- Developer: GeneXus
- Initial release: 1988; 38 years ago
- Stable release: GeneXus 17
- Preview release: Non [±]
- Written in: Prolog
- Operating system: Microsoft Windows
- Available in: English, Japanese, Spanish, Chinese
- Type: Application framework, Rapid Application Development, Knowledge-based development tool, Low Code
- License: Proprietary
- Website: www.genexus.com

= GeneXus =

Computer programming tool

GeneXus is a low code, cross-platform, knowledge representation-based development tool, mainly oriented towards enterprise-class applications for web applications, smart devices, and the Microsoft Windows platform.

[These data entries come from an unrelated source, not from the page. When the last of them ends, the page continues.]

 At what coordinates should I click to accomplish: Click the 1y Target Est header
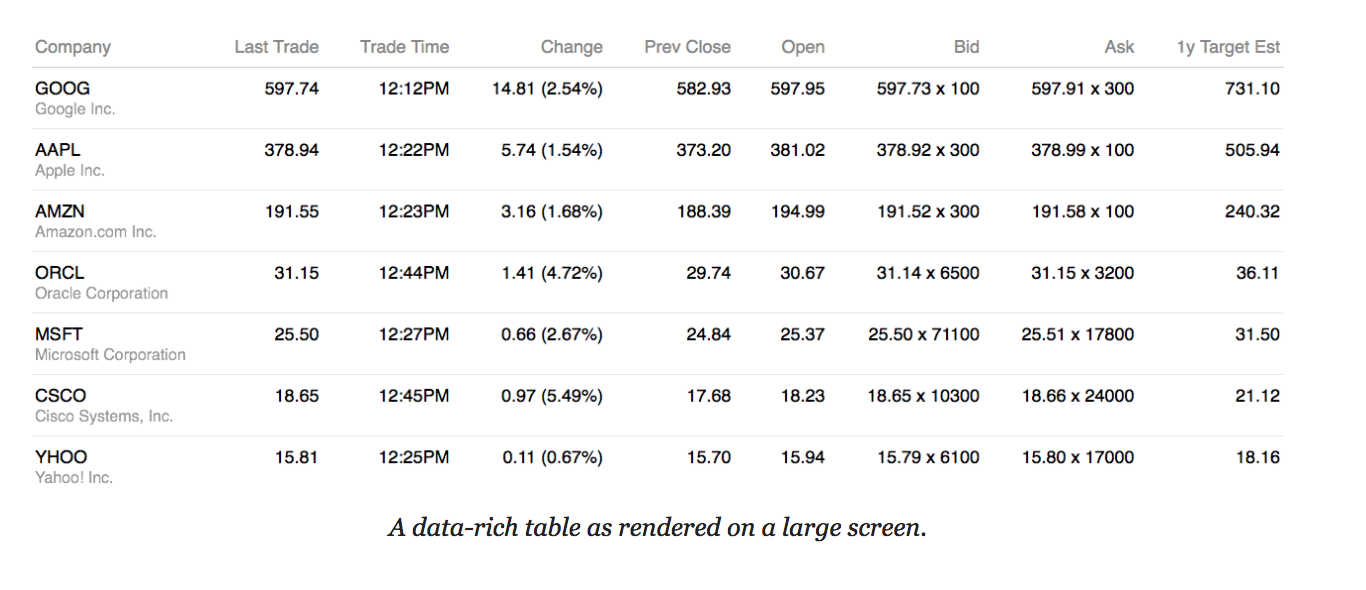pyautogui.click(x=1228, y=47)
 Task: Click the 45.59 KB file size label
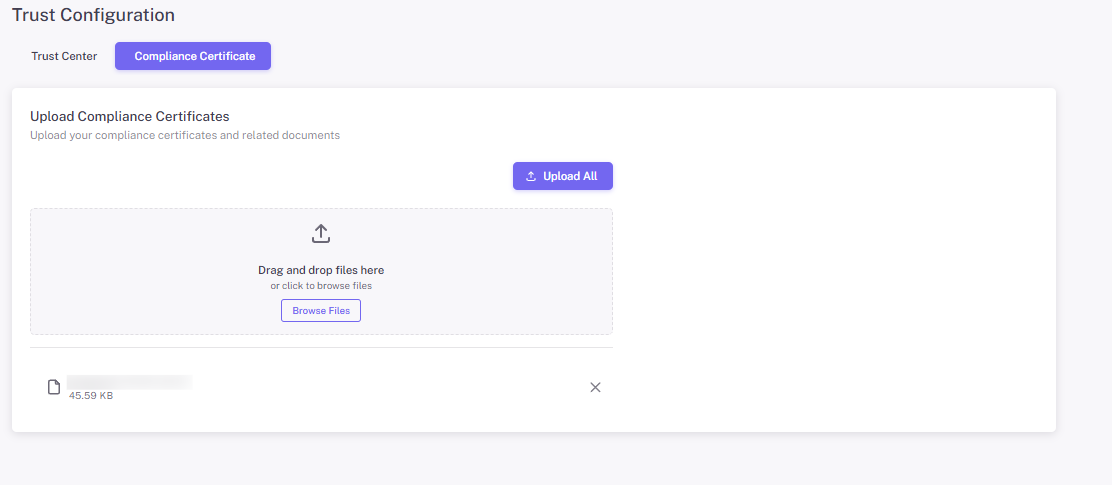coord(91,396)
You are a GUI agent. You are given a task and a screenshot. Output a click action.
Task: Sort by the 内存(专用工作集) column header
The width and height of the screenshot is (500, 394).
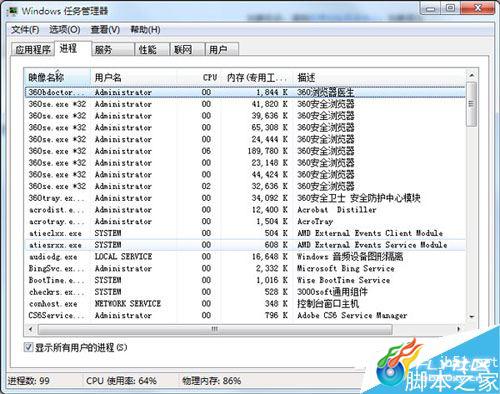257,78
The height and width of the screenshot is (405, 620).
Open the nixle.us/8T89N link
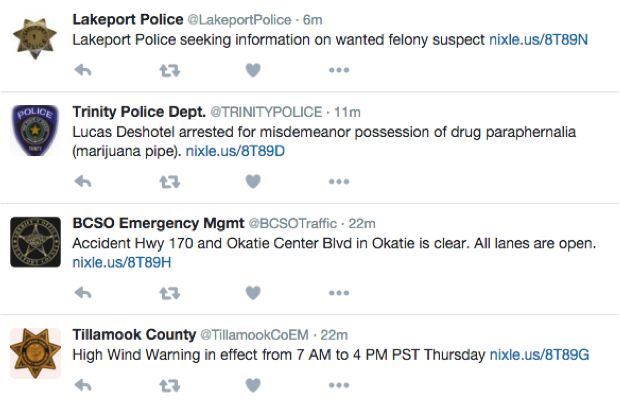tap(539, 40)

GeneXus uses mostly declarative language to generate native code for multiple environments. It includes a normalization module, which creates and maintains an optimal database structure based on user views. The languages for which code can be generated include COBOL, Java, Objective-C, RPG, Ruby, Visual Basic, and Visual FoxPro. Some of the DBMSs supported are Microsoft SQL Server, Oracle, IBM Db2, Informix, PostgreSQL, and MySQL.

GeneXus was developed by Uruguayan company ARTech Consultores SRL which later renamed to Genexus SA. The latest version is GeneXus 18, which was released on November 10, 2022.